Also, How can I know "photons are traveling freely would have had frequency \nu a(t)/a(t_L)"?
Can you give me some hint, so that I can make \nu a(t)/a(t_L) into \displaystyle n(\nu,t)d\nu=\left(a(t_L)/a(t)\right)^3n_{T(t_L)}\left(\nu a(t)/a(t_L)\right)d(\nu a(t)/a(t_L))?

 

[tiny-tim]

The radiation became a free expansion, is it because there is vacuum in the universe?

no, it's because matter became less dense

photons produced at the centre of the sun take thousands of years to get out of the sun and come towards us …

that's because they keep bouncing backwards and forwards off the matter in the sun, the matter is so dense that they hardly get anywhere (which is ideal for thermal equilibrium, since the energy produced stays more or less where it is)

only when they get where the sun is less dense can they move in more or less a straight line (and the sun at last loses energy to the outside )

the free expansion was for the same reason … matter was less dense, and the photons could actually keep going

Also, How can I know "photons are traveling freely would have had frequency \nu a(t)/a(t_L)"?
Can you give me some hint, so that I can make \nu a(t)/a(t_L) into \displaystyle n(\nu,t)d\nu=\left(a(t_L)/a(t)\right)^3n_{T(t_L)}\left(\nu a(t)/a(t_L)\right)d(\nu a(t)/a(t_L))?

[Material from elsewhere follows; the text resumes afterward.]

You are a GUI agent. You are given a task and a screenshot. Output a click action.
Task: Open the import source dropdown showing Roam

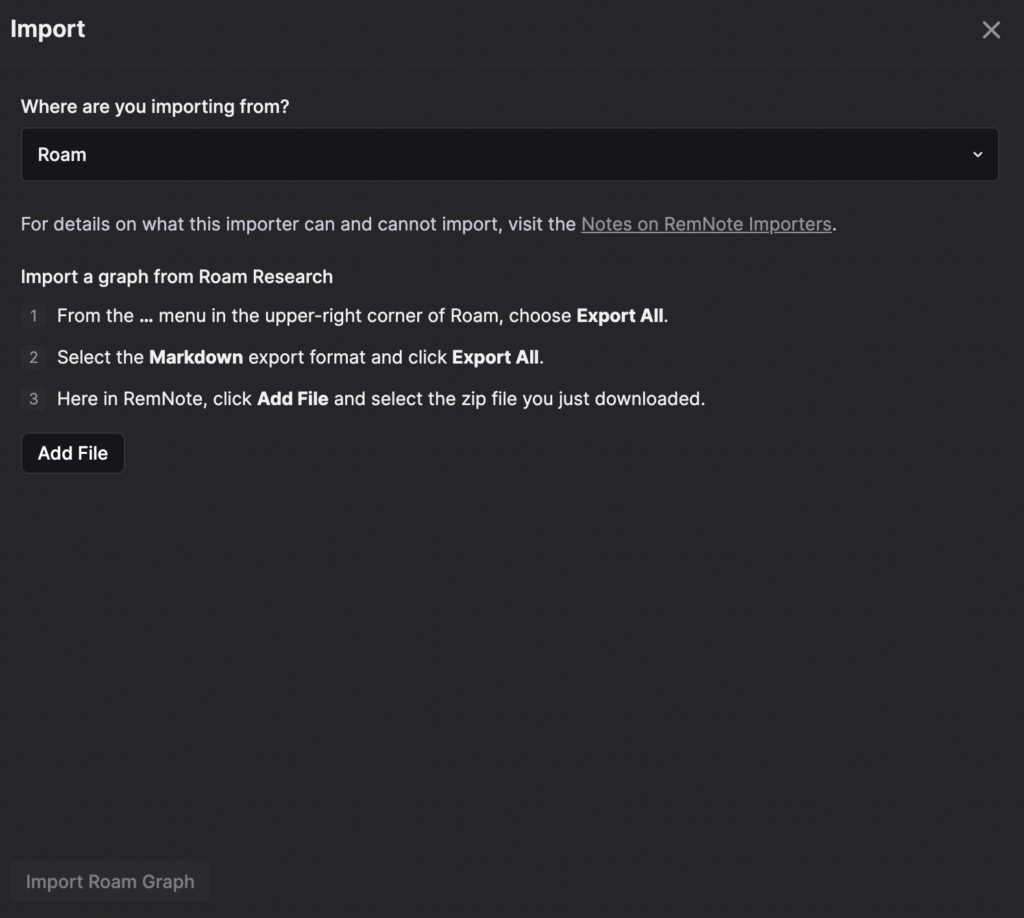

a(t)/a(t_L) is the red-shift factor, which applies equally to all wavelengths

so you take the present wavelength, divide it by the red-shift, and you get the wavelength at time L (the time radiation went out of equilibrium with matter)

 

[kiwakwok]

Do you mean?

\frac{\lambda(t)}{a(t)/a(t_L)}=\lambda (t_L)

d\nu=-\frac{1}{\lambda^2}d\lambda=-\left(\frac{a(t)}{a(t_L)}\right)^2\cdot\frac{1}{ \lambda (t)^2}d \lambda​